Extracted data entries:

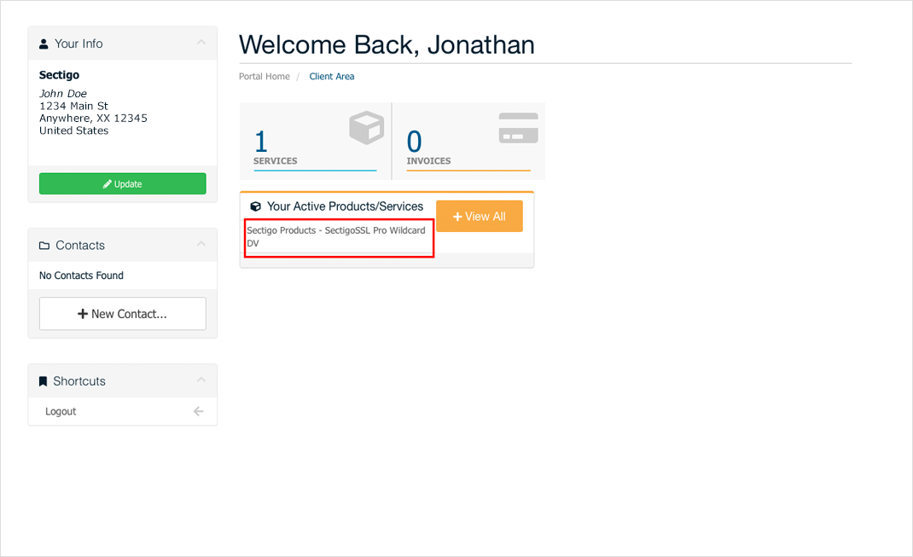Image resolution: width=913 pixels, height=557 pixels.
Task: Click the user icon in Your Info header
Action: 44,44
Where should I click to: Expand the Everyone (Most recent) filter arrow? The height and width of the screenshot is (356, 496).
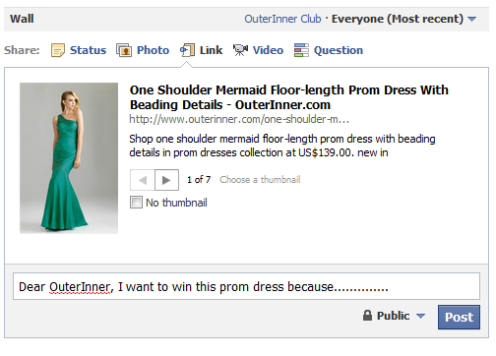[471, 19]
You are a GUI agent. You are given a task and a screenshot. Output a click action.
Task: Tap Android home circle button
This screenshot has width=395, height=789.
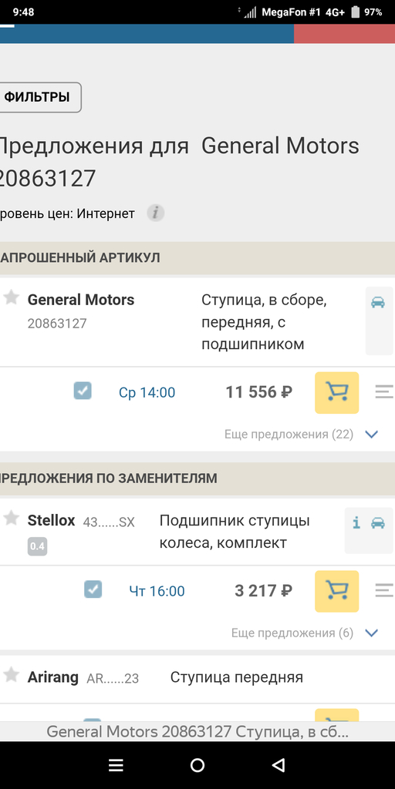click(198, 765)
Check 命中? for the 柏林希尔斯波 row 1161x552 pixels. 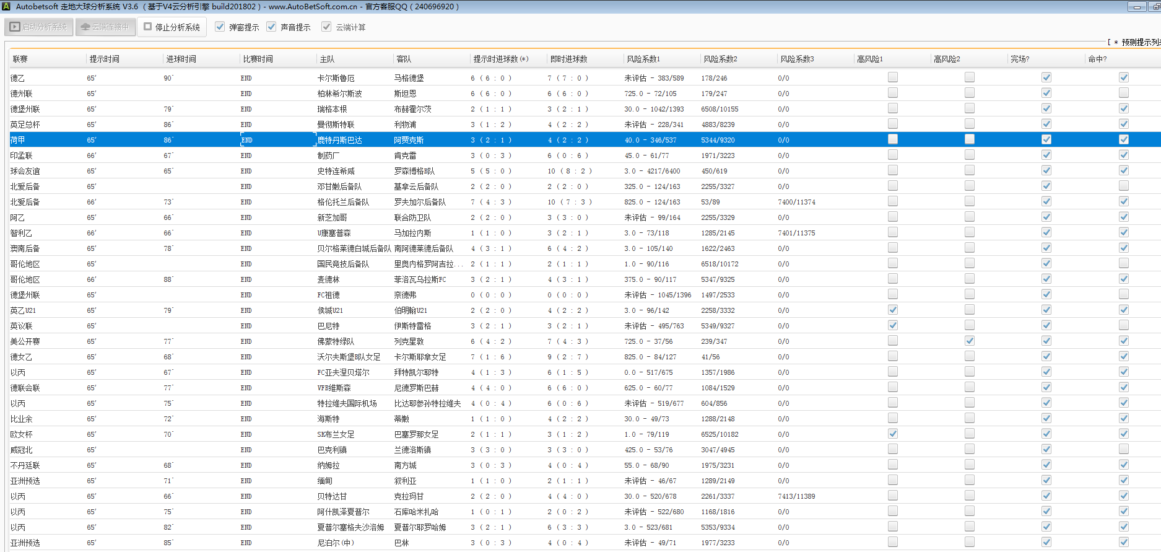click(x=1123, y=93)
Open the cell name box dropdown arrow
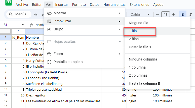Viewport: 195px width, 108px height. pos(22,25)
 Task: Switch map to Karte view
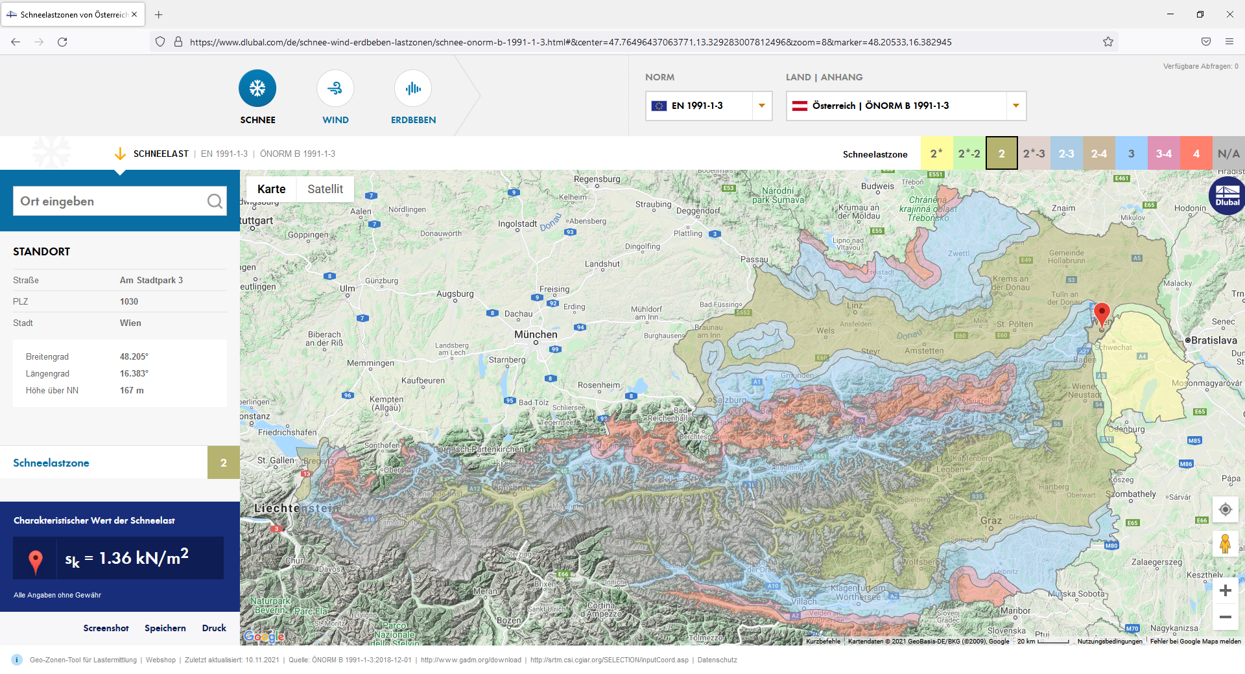(x=271, y=189)
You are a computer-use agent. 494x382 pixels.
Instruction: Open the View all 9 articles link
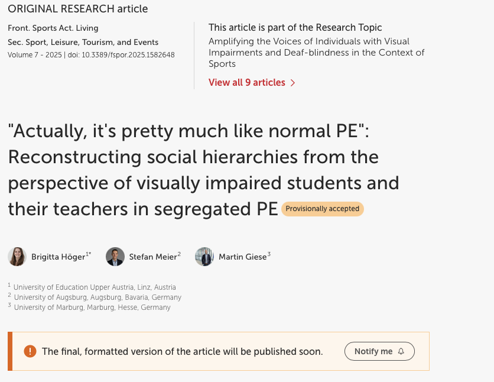[x=247, y=83]
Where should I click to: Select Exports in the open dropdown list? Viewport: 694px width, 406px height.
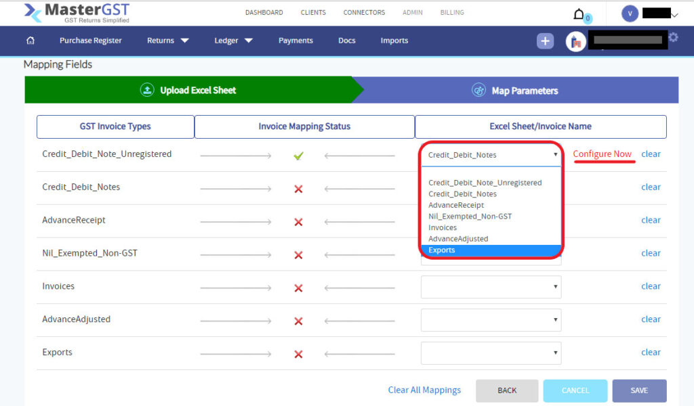point(441,250)
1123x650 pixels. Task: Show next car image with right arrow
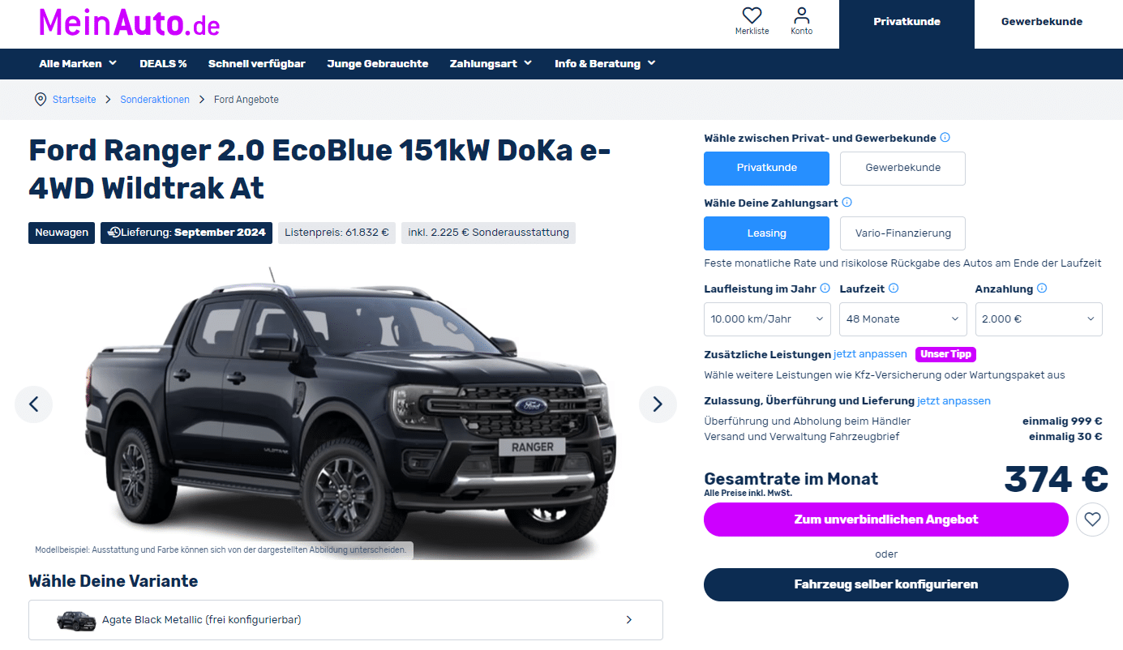tap(658, 404)
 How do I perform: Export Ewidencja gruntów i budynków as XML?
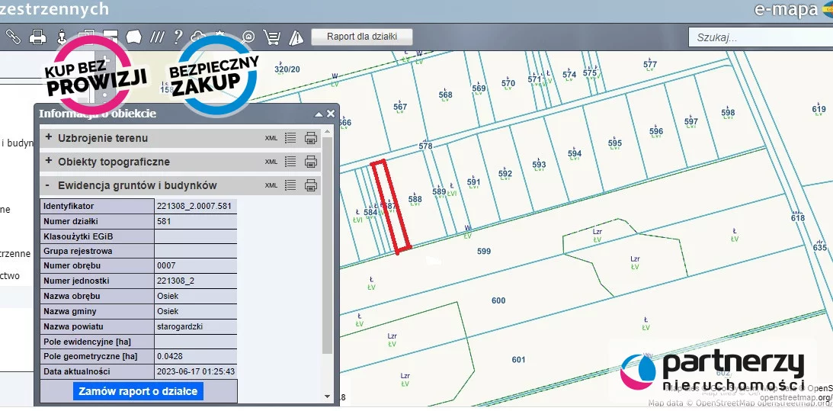click(271, 185)
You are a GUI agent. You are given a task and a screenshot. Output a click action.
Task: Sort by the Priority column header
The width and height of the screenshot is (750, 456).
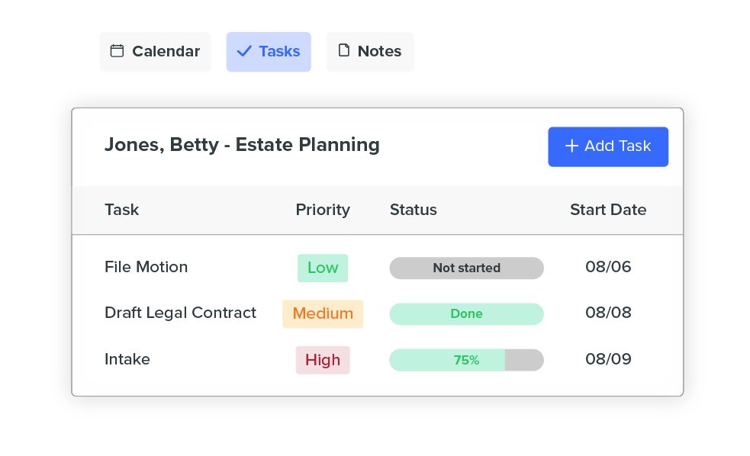point(323,210)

## Exercise aim
Reproduce the data above exactly, but only from the line containing "1123x650 pixels. Task: Show" through the line containing "Task: Sort by the Priority column header". Omit all pictures.

## Expected answer
1123x650 pixels. Task: Show next car image with right arrow
tap(658, 404)
 How do I perform: Export Ewidencja gruntów i budynków as XML?
click(271, 185)
You are a GUI agent. You are given a task and a screenshot. Output a click action.
Task: Sort by the Priority column header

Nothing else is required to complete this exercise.